Now that we have code execution, we need to get a shell. I modified the User-Agent string used previously to execute a reverse shell to my machine and setup a netcat listener to catch it. Doing this we get a shell as the user ‘shelly’.

Using Shellshock magic string through Burp to create a reverse shell
Reverse shell as the user shelly

This user had access to the user flag. Once I had this shell I checked the sudo permissions for this user and it immediately gave us an easy path to root. Our user can run any perl command as root without a password.

Sudo privileges for user shelly

My method of getting root was by running another reverse shell through perl back to my machine, which worked, but in retrospect was more complicated than necessary. Something like this would’ve given us a shell as the root user: sudo /user/bin/perl -e “exec(‘/bin/sh’)”.

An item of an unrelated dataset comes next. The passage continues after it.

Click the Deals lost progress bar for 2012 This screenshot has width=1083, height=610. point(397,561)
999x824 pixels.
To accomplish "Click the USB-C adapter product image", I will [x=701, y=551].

Perl command for reverse shell
Catching a shell as root

And with that we have root and access to the root flag, so that’s all for this box.

Recommendations

  • Per CVE-2014-6271, all versions of Bash through 4.3 are vulnerable to the Shellshock exploit due to the way they process trailing strings after defining environment variables. The easiest way to fix the vulnerability is to update the version of Bash used on the web server through the appropriate package manager.
  • Normal user accounts should not have access to run anything as root without a password. If a lower-privileged account needs access to root privileges, it should either require a password or be configured to only allow the specific command needed (as long as the command itself is not vulnerable).